Leia a edição de OUTUBRO/25 da Revista E na íntegra

O tempo em que ir ao dentista era sinônimo de angústia pode estar cada vez mais distante na memória. O avanço no tratamento odontológico, principalmente nos últimos anos, tem transformado a relação da população com os consultórios. Hoje, o acesso à informação, à educação e a novas ferramentas tecnológicas permite uma prevenção mais eficaz, tratamentos mais eficientes e acompanhamentos ainda mais personalizados. Um exemplo bem-sucedido de tecnologia a serviço do cuidado humano. 

A mudança tem sido alcançada por fatores como a integração entre as chamadas tecnologias leves às tecnologias duras. Na prática, enquanto as tecnologias leves envolvem práticas de escuta, acolhimento, criação de vínculo, educação para a saúde e promoção de autonomia do paciente, as chamadas tecnologias duras englobam recursos físicos, como equipamentos odontológicos, radiografias digitais, scanners, impressoras 3D, tomografia, entre outros. No campo da saúde bucal, a prática profissional e novos estudos comprovam que a combinação entre ambas as tecnologias tem resultado em atendimentos mais integrais e em abordagens mais humanizadas. 

Papel social 
A professora Luciane Miranda Guerra, da Faculdade de Odontologia da Universidade de Campinas (FOP-Unicamp), traz um exemplo impactante de como as tecnologias duras aliadas às tecnologias leves fazem diferença na vida dos pacientes.
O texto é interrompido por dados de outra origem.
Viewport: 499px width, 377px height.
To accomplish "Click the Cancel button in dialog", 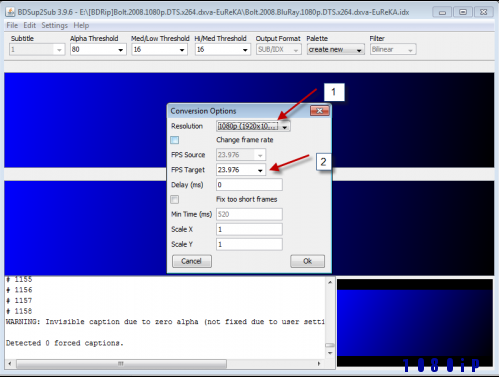I will [x=192, y=261].
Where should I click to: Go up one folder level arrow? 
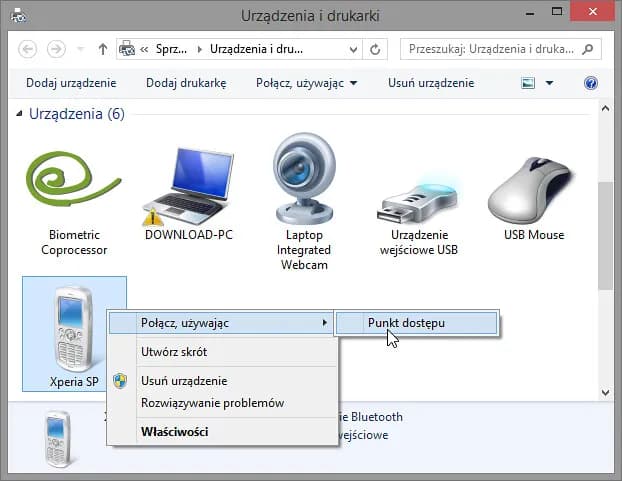pyautogui.click(x=103, y=49)
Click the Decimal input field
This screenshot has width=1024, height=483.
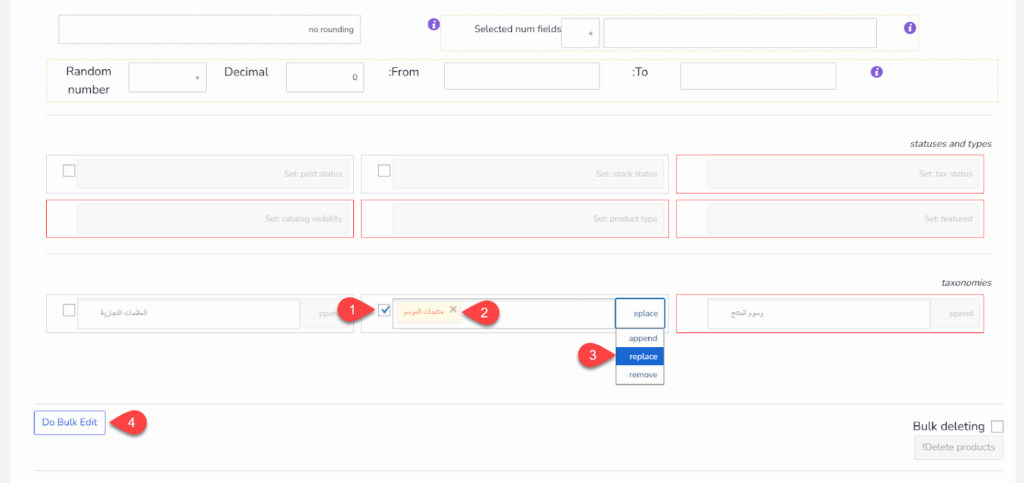(325, 77)
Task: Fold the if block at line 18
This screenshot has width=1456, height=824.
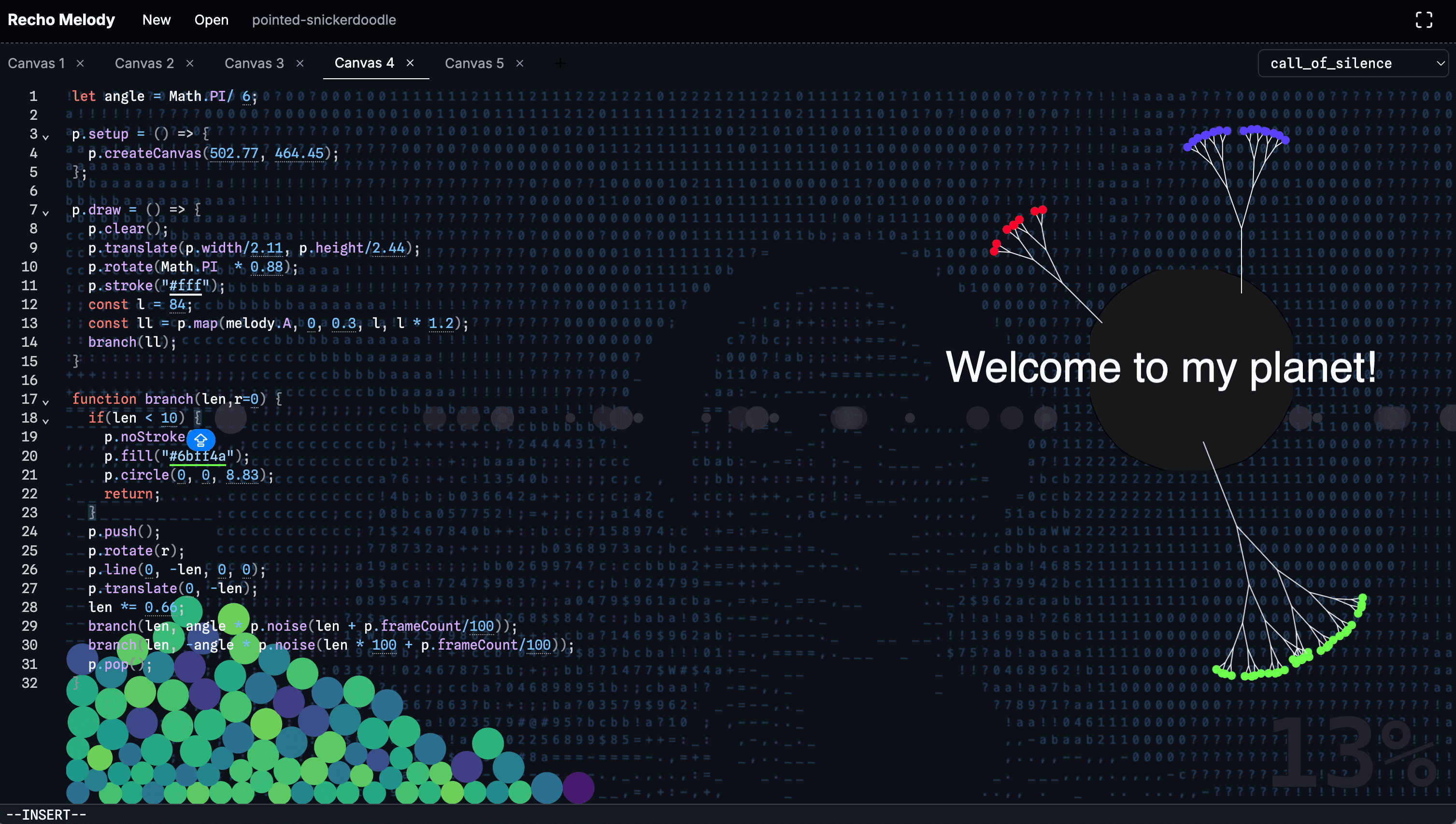Action: point(46,421)
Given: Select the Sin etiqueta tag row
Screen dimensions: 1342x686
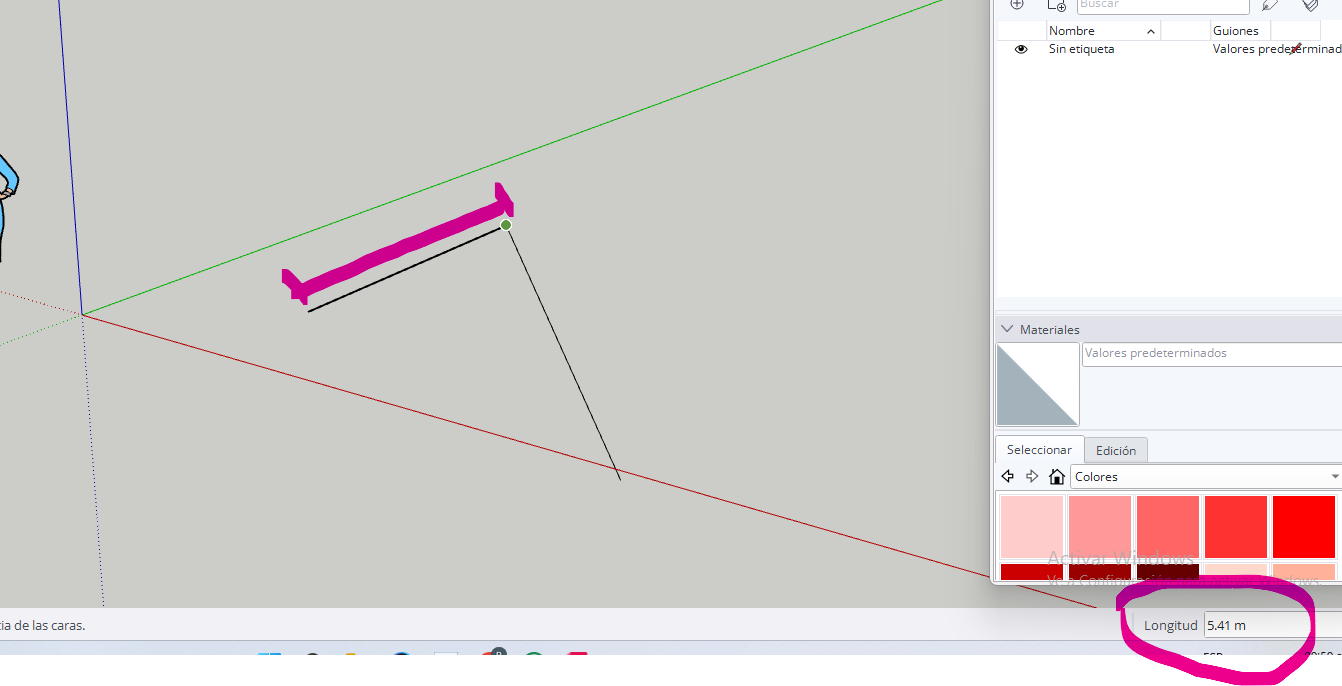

Ela lidera uma equipe de pesquisadores que atua no desenvolvimento de pesquisas sobre o atendimento a vítimas de violência, incluindo mulheres, idosos, crianças, pessoas com deficiência e a população LGBTQIAPN+. 

“O cirurgião-dentista é um dos primeiros profissionais a serem acessados pelas vítimas de violência doméstica”, revela a professora. Isso ocorre porque a maior parte das lesões, não por acaso, é em cabeça e pescoço, com a intenção de destruir a identidade da vítima, explica a pesquisadora. A partir daí, o primeiro desafio do profissional é não apenas reconstruir essa face, mas ir além da tecnologia dura, aplicando a tecnologia leve: com empatia, cuidados e, também, notificação compulsória – o ato de comunicar a suspeita ou confirmação de doença, agravos ou outros eventos de saúde pública às autoridades responsáveis. A complexidade não está no procedimento odontológico, como uma restauração, extração ou reabilitação, por exemplo, está no acolhimento, no encaminhamento, na notificação compulsória”, observa Guerra.  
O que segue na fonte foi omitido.